GIVEN TASK 1:
Answer these questions from the Whitgift Centre article, one per line:
(a) How many shopping days remained until Christmas?
(b) Businesses say they are enduring their worst Christmas trading season in how many years?
(c) According to one trader, what was the underpass for their premises?

===== SELECTED TEXT

Merry Croydon Christmas: the Westfield-run Whitgift Centre this week, less than 14 shopping days to Christmas, with more buckets than customers. Mayor Perry is ‘working with’ Westfield, while blocking off customer access to the centre
Businesses struggling for survival in the long-neglected Whitgift Centre say they are enduring their worst Christmas trading season in 25 years
The closure of the Wellesley Road pedestrian subway has entered a second week, with potential customers blocked off from accessing shops in the Whitgift Centre just before Christmas, and traders kept in the dark about when this important access point and emergency exit might re-open, if at all.
There is speculation that the council wants to close the underpass permanently, which would make it even more difficult for potential customers to reach the few shops and businesses that remain in the long-neglected shopping centre.
“Zero communication about it to us or our neighbours of course as premises directly affected,” according to one trader who contacted Inside Croydon, who said that the underpass was their main fire exit route for mobility-impaired visitors.

==========

GIVEN TASK 2:
In the part of the listing that runs from the line containing "How do I perform: Jump" through the end of the listing, swap "message" for "chat" and leave everything else unchanged. Give back only those lines, without the pictures.

===== EXTRACTED ENTRIES

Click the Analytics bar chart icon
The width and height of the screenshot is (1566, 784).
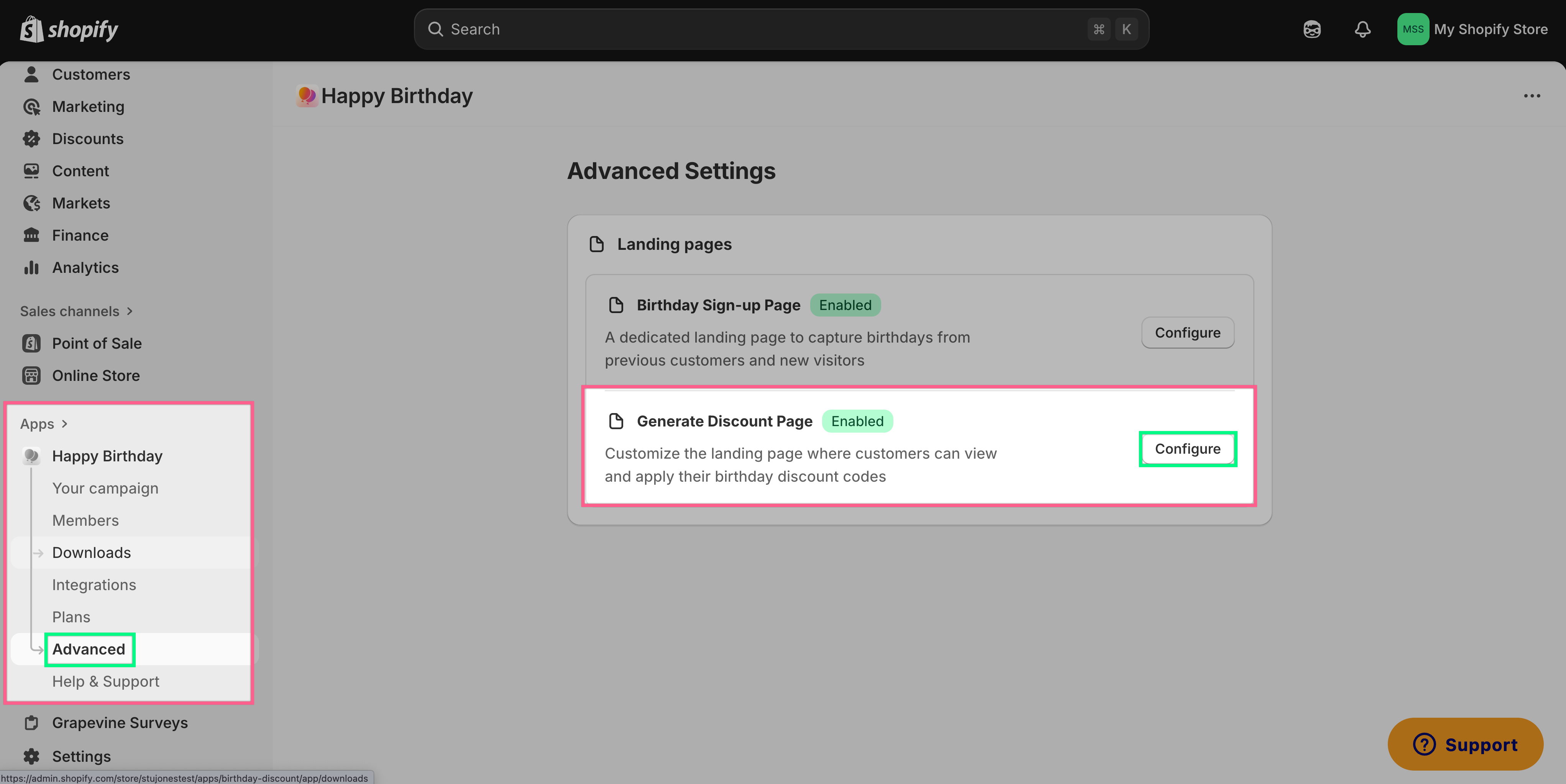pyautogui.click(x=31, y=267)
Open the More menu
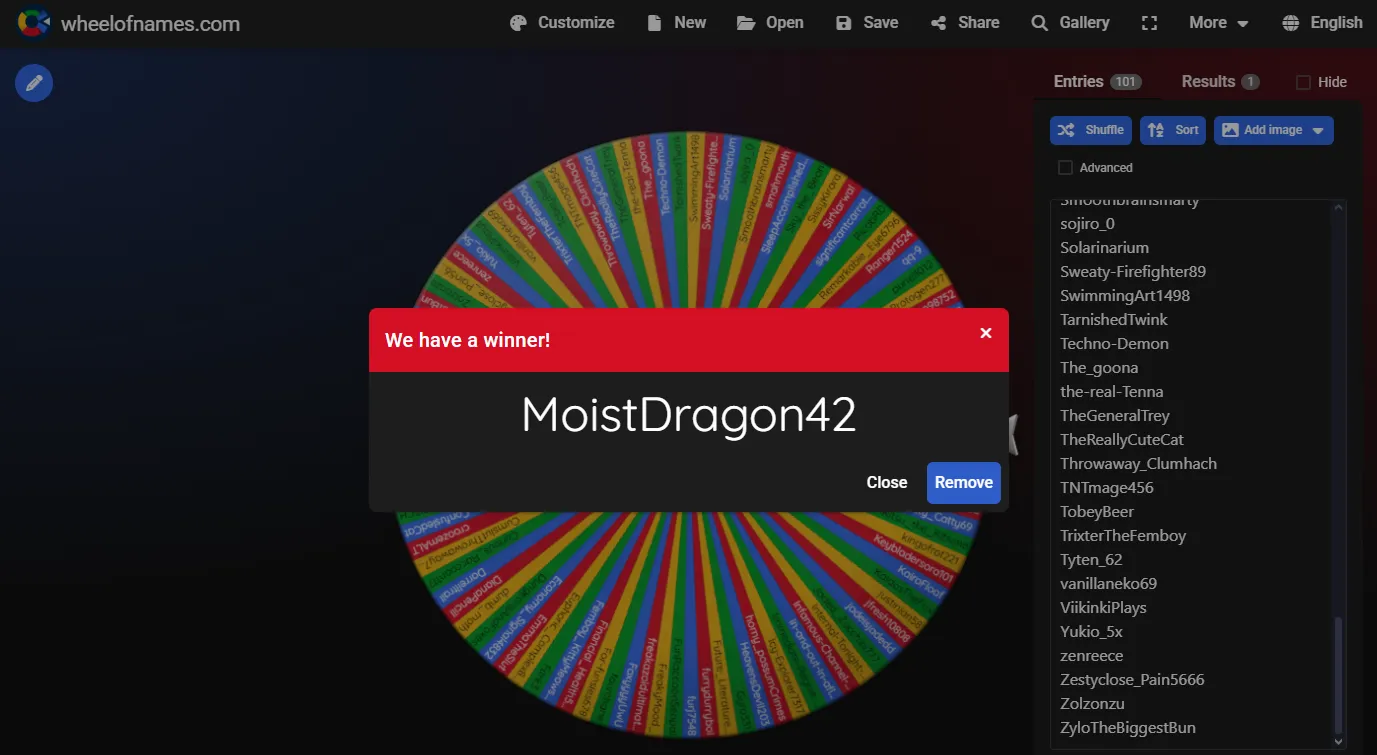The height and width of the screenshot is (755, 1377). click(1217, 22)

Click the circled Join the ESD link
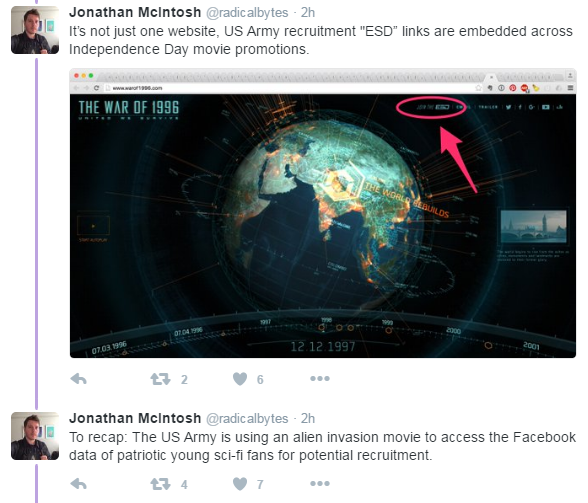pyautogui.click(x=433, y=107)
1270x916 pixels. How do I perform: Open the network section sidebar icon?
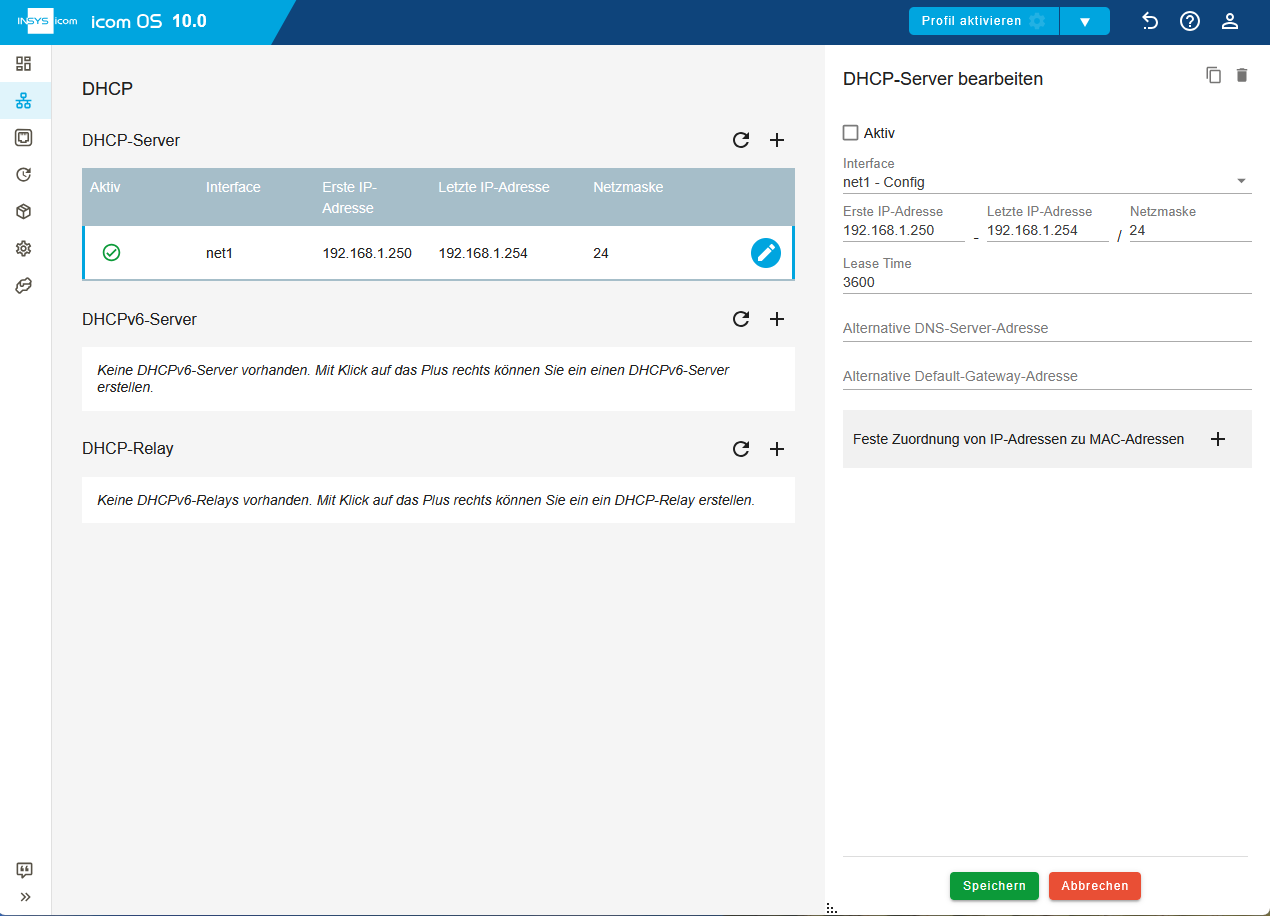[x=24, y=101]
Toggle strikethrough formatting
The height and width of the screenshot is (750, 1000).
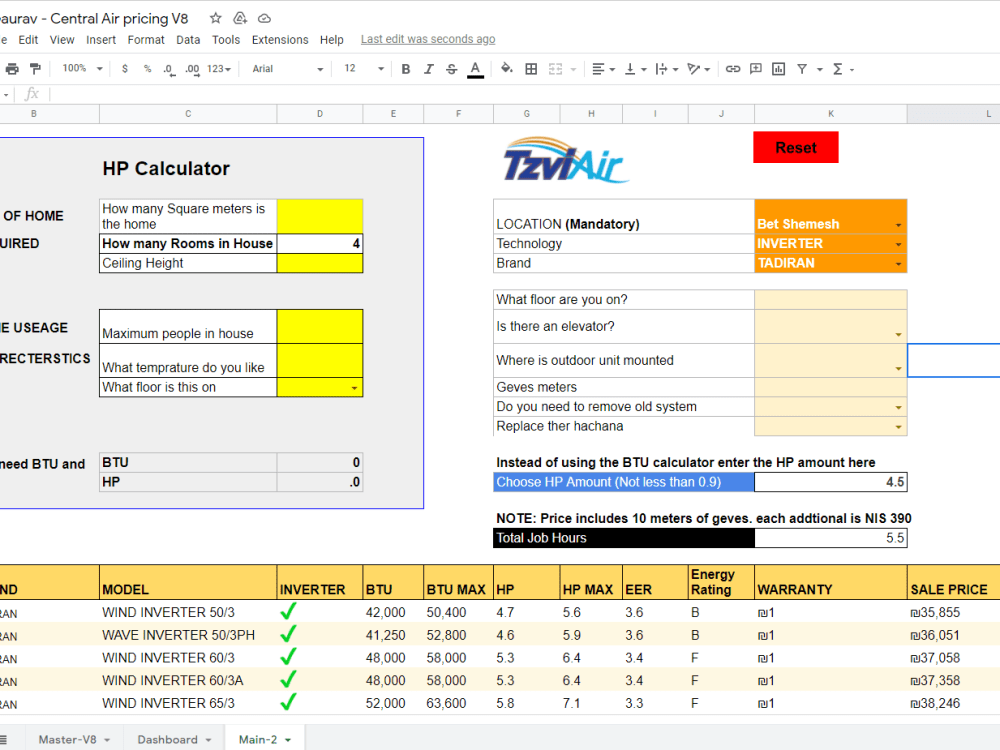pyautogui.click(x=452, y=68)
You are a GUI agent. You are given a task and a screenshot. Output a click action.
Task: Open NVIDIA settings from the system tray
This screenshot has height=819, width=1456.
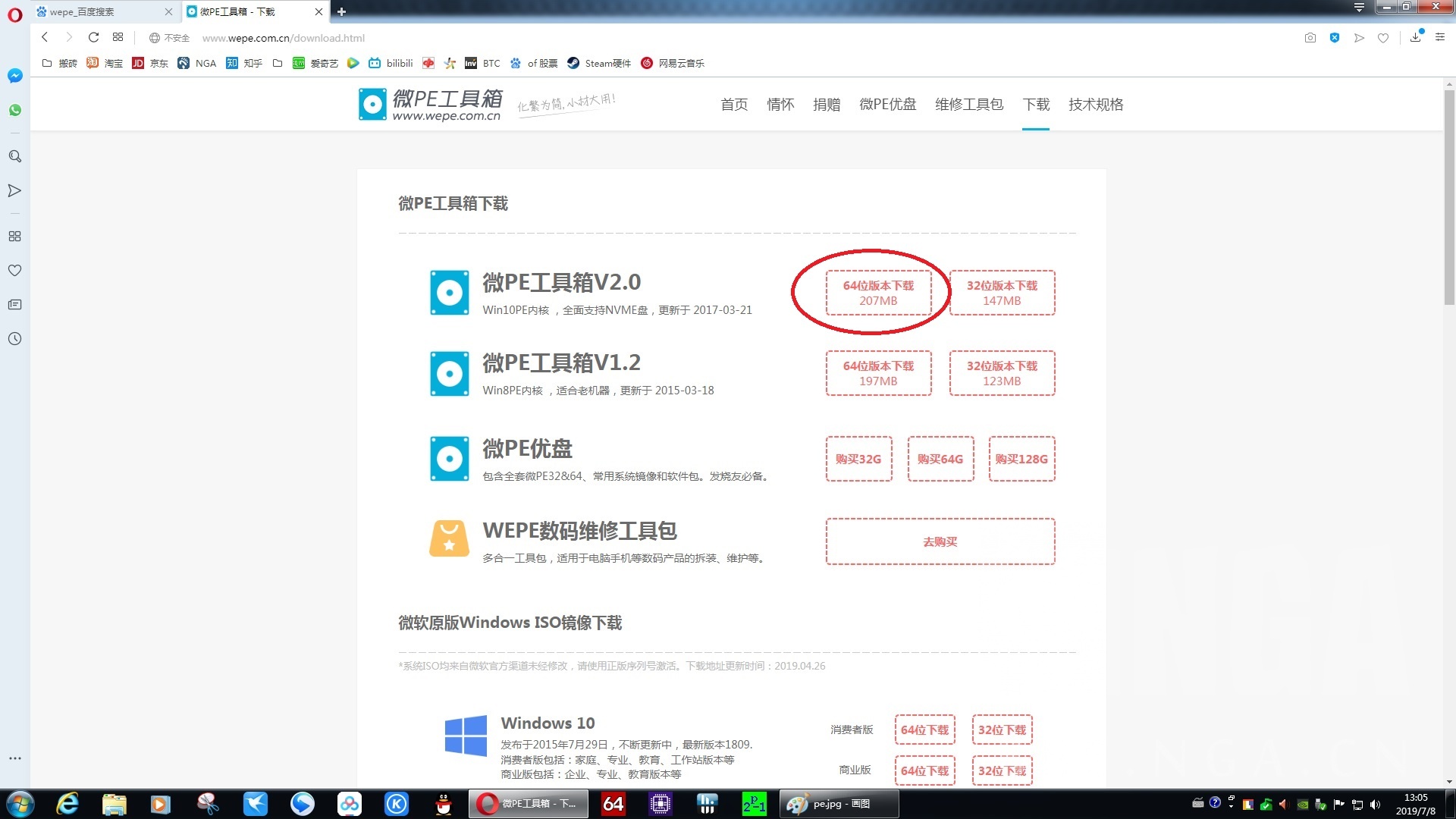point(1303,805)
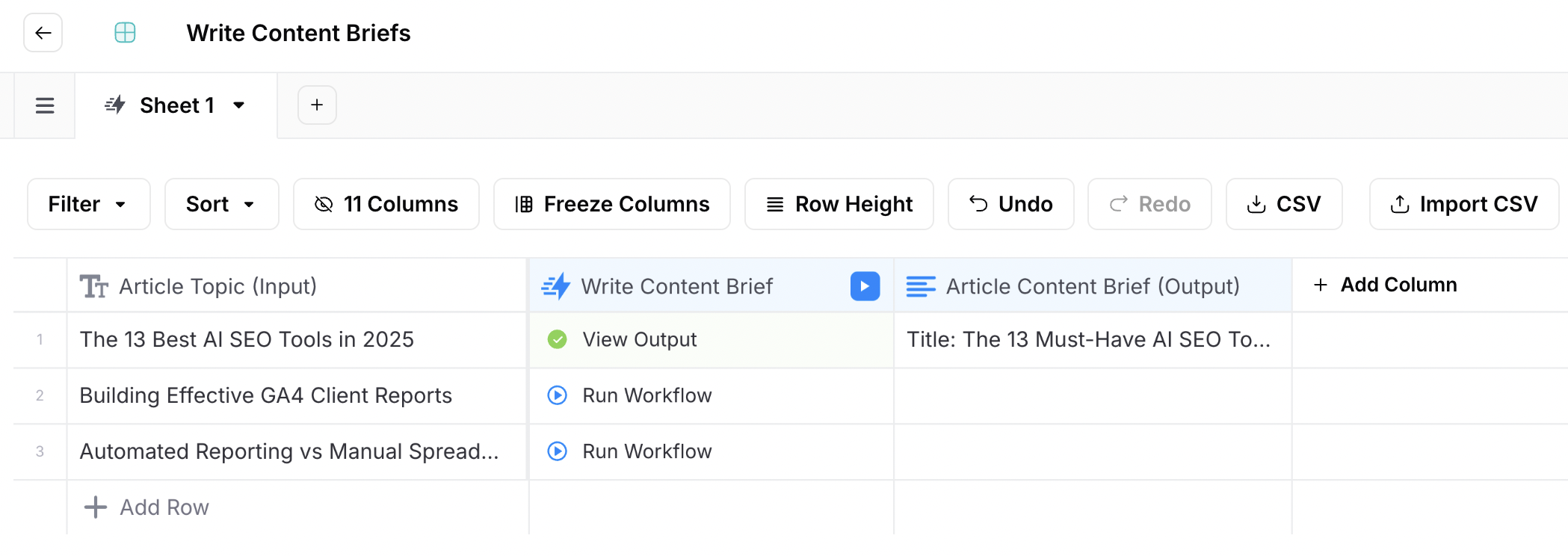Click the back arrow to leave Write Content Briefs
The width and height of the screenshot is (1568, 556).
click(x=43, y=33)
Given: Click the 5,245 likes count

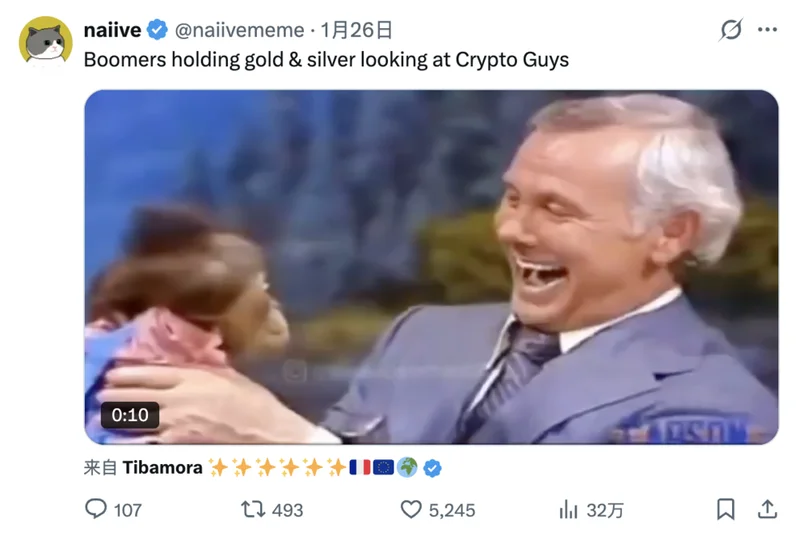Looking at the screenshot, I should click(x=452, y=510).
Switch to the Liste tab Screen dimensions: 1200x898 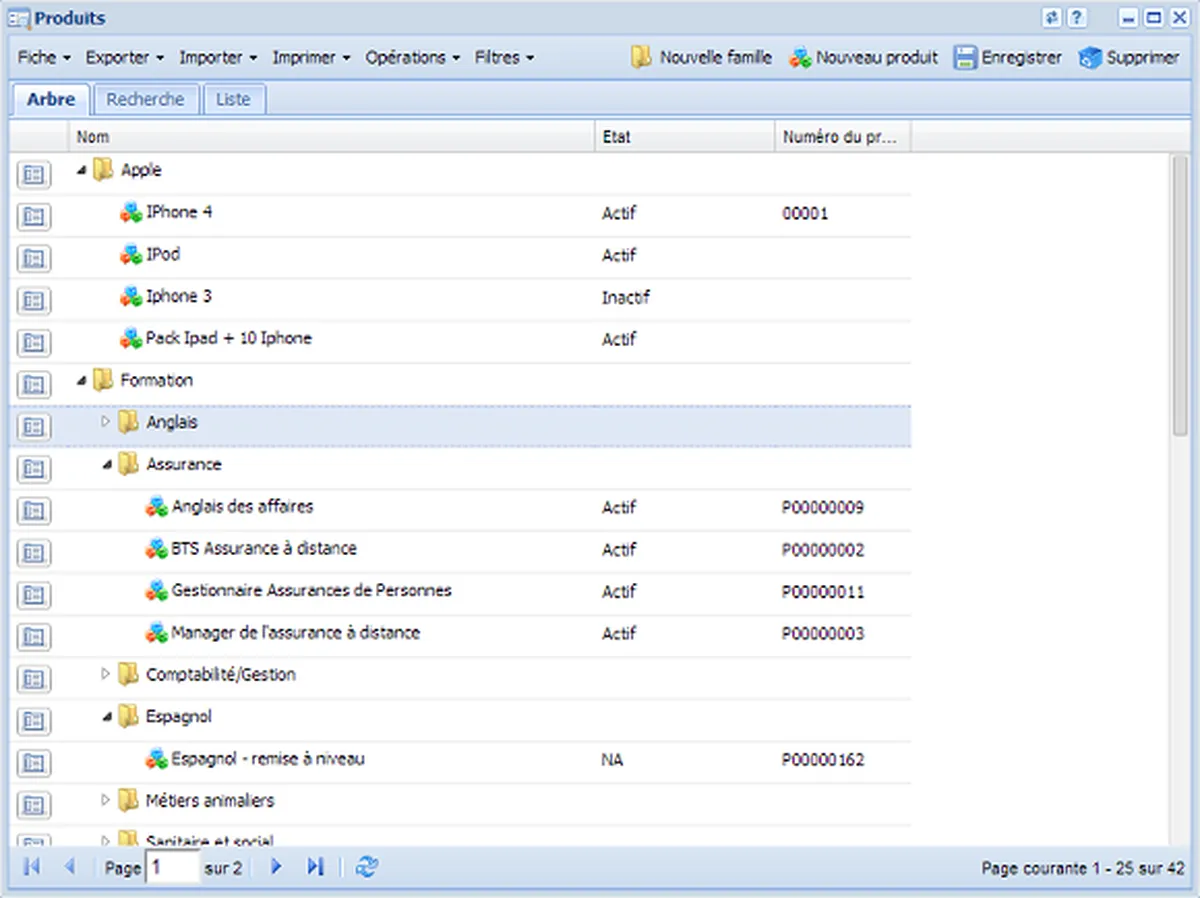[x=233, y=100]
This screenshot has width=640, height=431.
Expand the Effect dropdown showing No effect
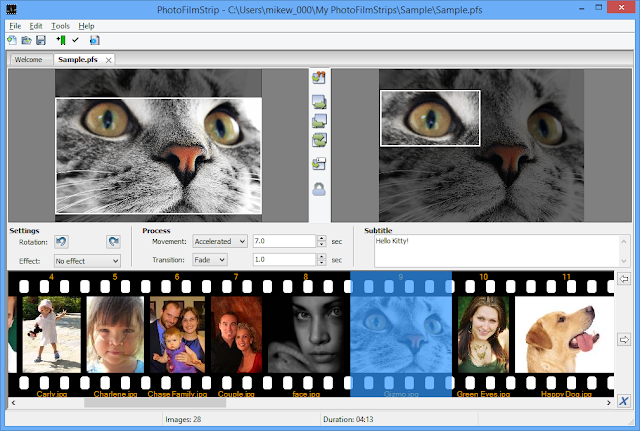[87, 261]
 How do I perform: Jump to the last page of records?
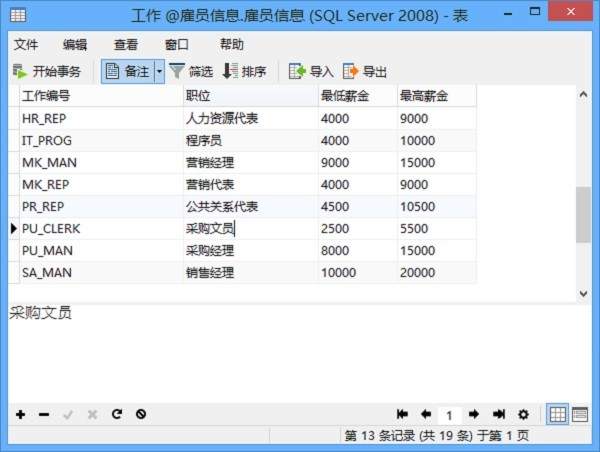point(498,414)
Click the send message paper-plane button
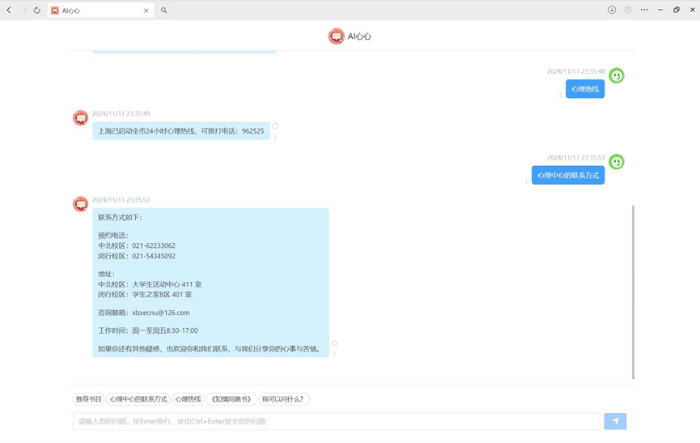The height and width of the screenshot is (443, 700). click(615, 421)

==========

CORRECT RESPONSE 1:
(a) Less than 14
(b) 25
(c) Their main fire exit route for mobility-impaired visitors

CORRECT RESPONSE 2:
 How do I perform: Jump to the last page of records?
point(498,414)
Click the send chat paper-plane button
The height and width of the screenshot is (443, 700). click(615, 421)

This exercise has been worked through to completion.